Reproduce all the lines below exactly and omit the images.

[Stored items]
━━━━━━━━━━━━━━━━
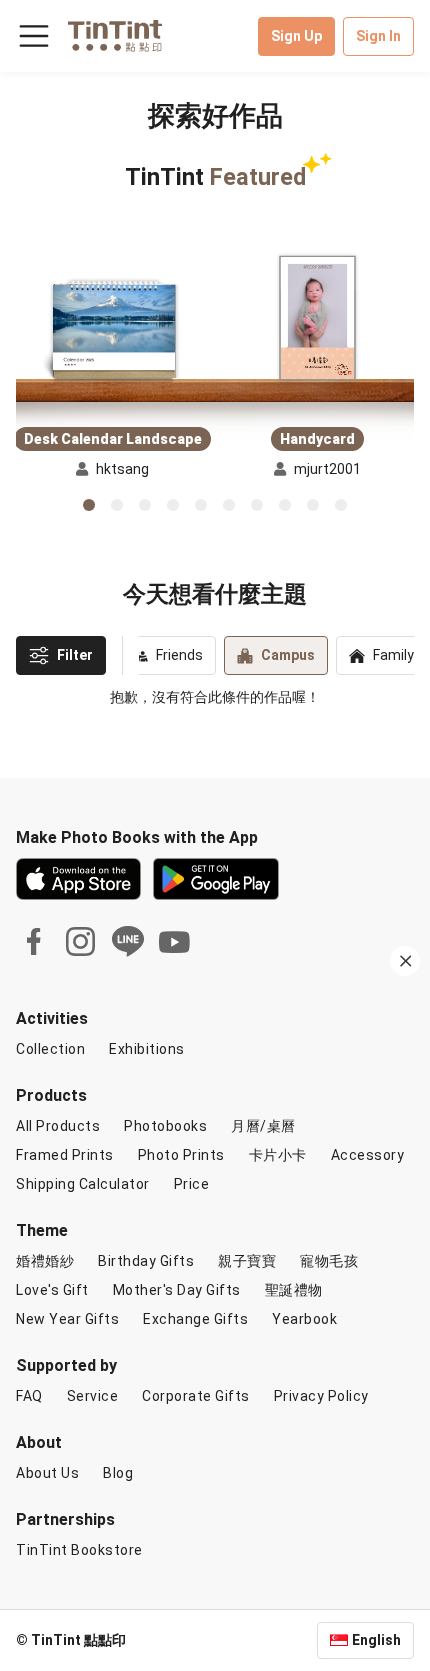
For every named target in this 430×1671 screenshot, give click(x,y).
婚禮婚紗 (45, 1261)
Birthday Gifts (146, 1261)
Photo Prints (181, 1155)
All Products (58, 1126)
━━━━━━━━━━━━━━━━
Output below –
For every named target in this 430×1671 screenshot, give click(x,y).
婚禮婚紗 (45, 1261)
Birthday Gifts (146, 1261)
Photo Prints (181, 1155)
All Products (58, 1126)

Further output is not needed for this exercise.